TED LEO + PHARMACISTS
Galaxy Theater, Santa Ana, CA
It was a dark and stormy night, unusual for Orange County, even during the winter. The recent, sporadically torrential, rainstorms had had a daunting effect on the locals. Most stayed home, safe from the elements, tuned to the local channels for the latest installment of StormWatch 2005 to see intrepid reporters near the latest washed-out road or mud-damaged structure inform viewers what city would be next be bestowed with warnings of floods and tornados.
The unusual weather resulted in a smaller-than-usual crowd for the Galaxy Theater on a Friday. My friend and I walked in at about 9:45pm, which is 20 minutes after the time people show up who are trying to look cool by being fashionably late. Some unknown band flailed away on stage to the delight of one of the band member’s parents who didn’t have to deal with that racket coming out of the garage. By 10pm-ish when Leo took the stage, the dance floor was only half-full and scattered throughout there were maybe three or four Leo t-shirts.
The first thing you initially notice when seeing the Pharmacists appear on stage is how hairy they are. The drummer has a bushy, unkempt beard. The bassist’s entire face was covered with curly locks and a wooly beard. You could only see a small patch of skin where his eyes peered out, making him resemble an Ewok.
I appreciate the sincerity with which they played, but the songs and performance this evening were just average. Each song would start off with promise by sounding musically interesting, but would quickly devolve into a very routine pop song. The lyrics were straightforward and at times hard to make out through the speakers. The songs seemed to be aimed at the emotional level of someone in their twenties, which was the core age of the audience, a fact that seemed to affect Ted.
He had an air of hostility and condescension as he addressed the crowd, as if he was angry that at his age and with his music, he was playing to such a small room of people who didn’t understand him. The crowd didn’t get his jokes, like the time he told them “we haven’t played this next song in a while, ‘so sue me if I go astray.’” As I looked around no one but my friend and I seemed to get the reference to Prince’s 1999, but to be fair most of the audience were toddlers when that song came out.

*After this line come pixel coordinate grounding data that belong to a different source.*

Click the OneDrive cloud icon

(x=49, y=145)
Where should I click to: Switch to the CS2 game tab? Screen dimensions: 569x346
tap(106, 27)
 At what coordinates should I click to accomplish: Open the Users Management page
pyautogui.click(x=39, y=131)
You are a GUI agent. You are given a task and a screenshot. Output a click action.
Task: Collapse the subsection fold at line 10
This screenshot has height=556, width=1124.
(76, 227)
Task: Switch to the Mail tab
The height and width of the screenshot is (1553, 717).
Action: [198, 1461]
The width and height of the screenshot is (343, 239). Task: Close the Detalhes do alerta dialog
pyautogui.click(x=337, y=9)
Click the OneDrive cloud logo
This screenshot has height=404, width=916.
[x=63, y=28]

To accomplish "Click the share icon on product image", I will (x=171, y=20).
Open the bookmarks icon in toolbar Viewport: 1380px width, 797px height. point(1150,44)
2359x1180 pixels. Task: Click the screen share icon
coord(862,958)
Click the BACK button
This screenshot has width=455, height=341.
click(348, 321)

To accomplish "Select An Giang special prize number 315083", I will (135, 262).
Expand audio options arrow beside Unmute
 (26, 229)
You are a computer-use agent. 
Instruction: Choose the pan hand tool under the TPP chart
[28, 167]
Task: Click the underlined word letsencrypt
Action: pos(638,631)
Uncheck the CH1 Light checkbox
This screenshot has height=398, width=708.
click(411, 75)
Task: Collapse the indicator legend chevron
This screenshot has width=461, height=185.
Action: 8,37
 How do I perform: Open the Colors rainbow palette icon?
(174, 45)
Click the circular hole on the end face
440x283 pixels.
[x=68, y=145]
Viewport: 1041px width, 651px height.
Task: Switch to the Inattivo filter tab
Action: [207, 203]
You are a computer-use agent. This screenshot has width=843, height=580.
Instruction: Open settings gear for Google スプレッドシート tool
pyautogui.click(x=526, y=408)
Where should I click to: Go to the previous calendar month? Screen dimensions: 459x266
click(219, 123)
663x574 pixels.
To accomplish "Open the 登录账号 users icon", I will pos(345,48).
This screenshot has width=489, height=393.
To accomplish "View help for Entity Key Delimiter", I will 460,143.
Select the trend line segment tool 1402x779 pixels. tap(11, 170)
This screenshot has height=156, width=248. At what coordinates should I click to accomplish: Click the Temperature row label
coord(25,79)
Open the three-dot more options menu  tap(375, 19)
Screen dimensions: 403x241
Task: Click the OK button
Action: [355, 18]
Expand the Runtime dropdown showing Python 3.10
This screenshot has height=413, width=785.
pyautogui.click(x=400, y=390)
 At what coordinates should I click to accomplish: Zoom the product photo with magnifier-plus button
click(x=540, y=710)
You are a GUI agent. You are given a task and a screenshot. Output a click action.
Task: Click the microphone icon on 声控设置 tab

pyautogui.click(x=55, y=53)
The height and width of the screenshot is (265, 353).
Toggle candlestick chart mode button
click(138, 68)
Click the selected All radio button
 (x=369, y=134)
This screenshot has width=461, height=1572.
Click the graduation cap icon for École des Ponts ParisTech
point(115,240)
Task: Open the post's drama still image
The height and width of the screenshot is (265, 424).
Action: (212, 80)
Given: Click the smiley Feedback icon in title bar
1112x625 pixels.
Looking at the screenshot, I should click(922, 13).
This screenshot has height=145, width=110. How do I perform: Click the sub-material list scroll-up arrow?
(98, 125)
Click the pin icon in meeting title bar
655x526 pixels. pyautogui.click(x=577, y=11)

The crowd also had its share of young men discovering the loss of inhibitions to legally bought alcohol and whatever they quickly injested in the car. They thrashed around yelling at the wrong times, excited more by being wasted than being at a concert, which has to be frustrating for a performer.
The best part of the evening was the drummer whose playing was fantastic but overpowering. I am a big fan of percussion, but he was too much for each song. He was supposed to back-up Ted, but his drumming dominated, not fitting the context of the songs or the band. I wouldn’t be surprised if he moved on to bigger and better things and is something I would recommend since I couldn’t find the man’s name on the band’s website.
While this performance wasn’t that good I don’t think it was a representative performance of the band. I know Ted can sound better. I heard songs from his latest release at his website that I enjoyed. Also, you can see him perform three acoustic numbers at Underground Online and they are all vast improvements over everything I saw him play live. I would give him another chance for the right price and if another band I wanted to see was on the bill.